Polo-like kinase 1 (PLK1) is a serine/threonine kinase critical for regulating cell cycle progression, particularly during the G2/M phase and mitosis. It plays essential roles in centrosome maturation, spindle assembly, chromosome segregation, and cytokinesis. PLK1 is characterized by a conserved N-terminal kinase domain and a C-terminal Polo-box domain (PBD), which mediates substrate interactions and subcellular localization. Dysregulation of PLK1 is associated with genomic instability and tumorigenesis, making it a prominent therapeutic target in cancer research.
PLK1 antibodies are immunological tools designed to detect and quantify PLK1 expression, phosphorylation status, or localization in cells and tissues. These antibodies are widely used in techniques like Western blotting, immunofluorescence, immunohistochemistry, and flow cytometry. Phospho-specific PLK1 antibodies, for instance, can identify activated PLK1 (e.g., phosphorylated at Thr210), providing insights into its functional state during mitosis.

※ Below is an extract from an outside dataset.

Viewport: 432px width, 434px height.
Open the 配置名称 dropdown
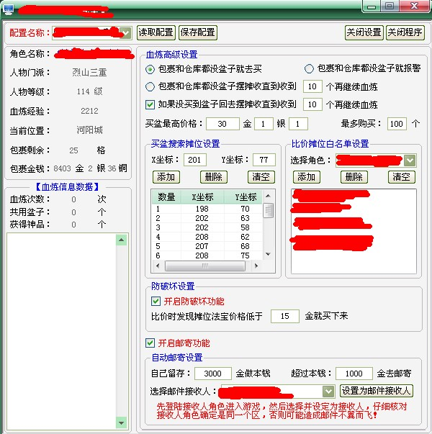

In cancer biology, PLK1 is overexpressed in various malignancies, correlating with poor prognosis. PLK1 inhibitors (e.g., volasertib) are under clinical investigation, and corresponding antibodies help evaluate drug efficacy or resistance mechanisms. Researchers also use PLK1 antibodies to study its interactions with substrates (e.g., CDC25. Cyclin B1) and roles in checkpoint regulation. Validation of these antibodies remains crucial, as off-target binding or batch variability can affect experimental reproducibility. Overall, PLK1 antibodies are indispensable for dissecting mitotic mechanisms and advancing cancer therapeutics.